JUSTIFICAR UN ABORTO
Una carta de 1989 ayudaría a establecer un séptimo consejo: victimice al agresor. En aquella misiva, el obispo de Scranton, James C. Timlin, se dirige al cardenal Luigi Dadaglio en Roma para informarle de que un sacerdote había asistido a un “aborto irregular”. “El sacerdote actuó indudablemente presa del miedo y el pánico. Él había dejado embarazada a la chica a la que ayudó con el aborto”, justifica. La debilidad de la que hablaba este miércoles el padre Mike desde Pittsburgh. Así, recomienda su perdón recordando que “el cura se encuentra ahora en una parroquia bastante lejana de la ciudad en la que se cometió el crimen”.

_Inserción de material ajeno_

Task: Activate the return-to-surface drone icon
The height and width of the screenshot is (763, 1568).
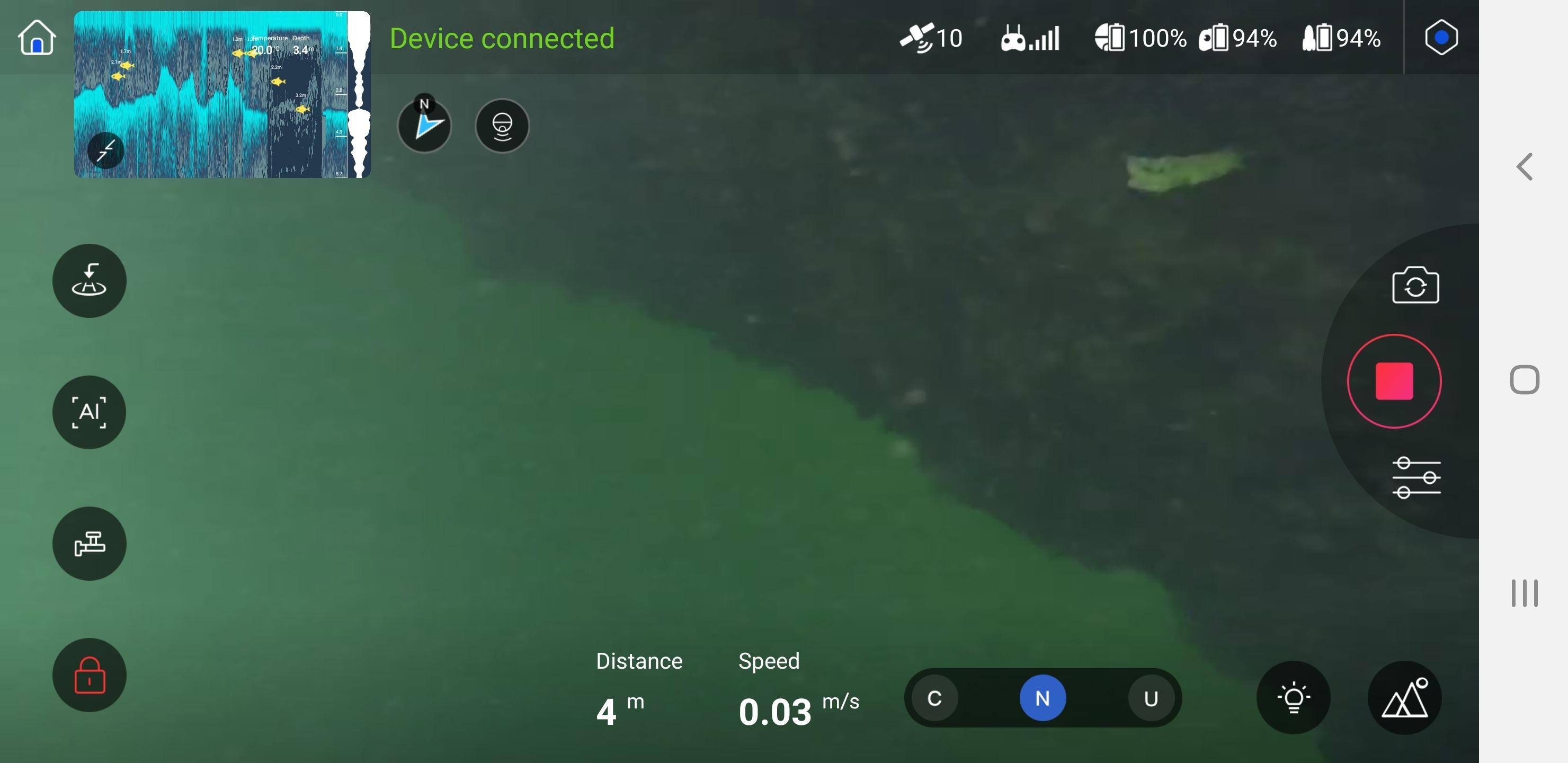Action: pyautogui.click(x=89, y=281)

Todos los clérigos implicados en abusos fueron migrando de parroquia en parroquia, de una iglesia a otra. George Zirwas pasó por un total de ocho entre 1979, cuando fue ordenado sacerdote, y 1995, cuando fue dado de baja. Murió en 2001. El miércoles en la iglesia de Saint Adalbert a nadie a parte del pastor le sonaba su nombre, pese a que muchos de los feligreses eran octogenarios vinculados a esa comunidad toda su vida.

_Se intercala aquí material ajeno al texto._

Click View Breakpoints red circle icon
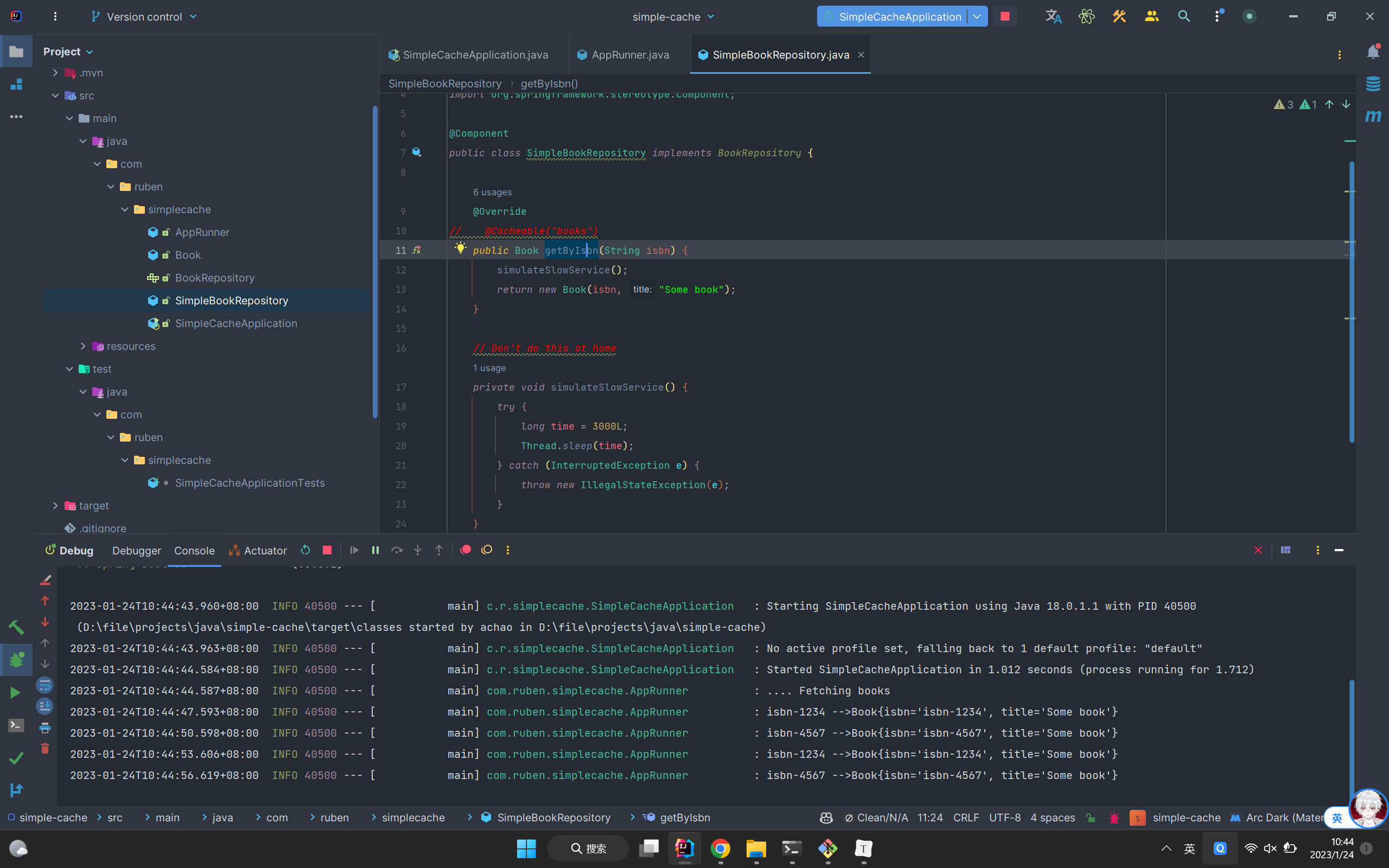 coord(466,550)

Un viejo monaguillo del lugar, ahora de 87 años, sí admitía este miércoles conocer a algunos de los sacerdotes implicados en el caso. “Uno era amigo mío, el padre Ted, ¿cómo es posible? Te confiesas con ellos y…”. El parroquiano pidió aparecer bajo algún nombre ficticio para no desvelar su identidad. Otros hicieron lo mismo.
La entrada está llena de folletos informativos. “Cómo rezar el rosario”, se titula uno. “¿Cómo voy a confesión?”, pregunta otro. Uno habla de “Informar sobre abusos a niños y ley de servicios de protección del menor en Pensilvania”. Es de 2007. Defiende el padre Mike que la política de la Iglesia ha cambiado radicalmente respecto a los abusos, que aquella ocultación ya no es posible.

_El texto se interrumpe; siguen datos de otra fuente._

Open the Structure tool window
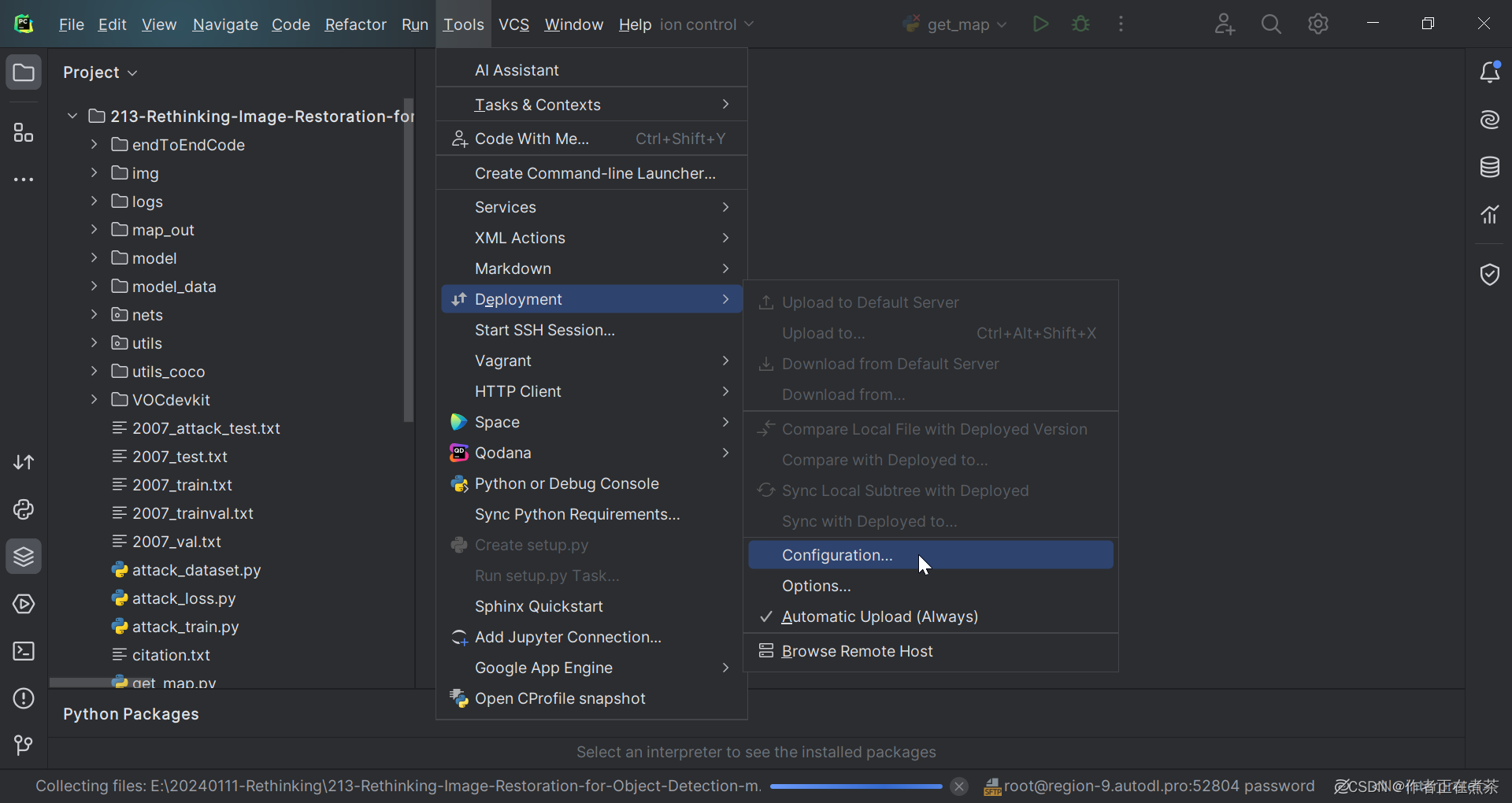The width and height of the screenshot is (1512, 803). pos(23,132)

Cuando acaba la misa, una de las feligresas acude a saludarlo y le presenta a la más joven de la parroquia, su hija Josephine, de apenas unas semanas de vida. Buscarán fecha para el bautizo. El sacerdote se retira a la residencia y los parroquianos van abandonando la iglesia. Justo a la salida, una señal de tráfico amarillenta advierte: Watch children (Cuidado con los niños).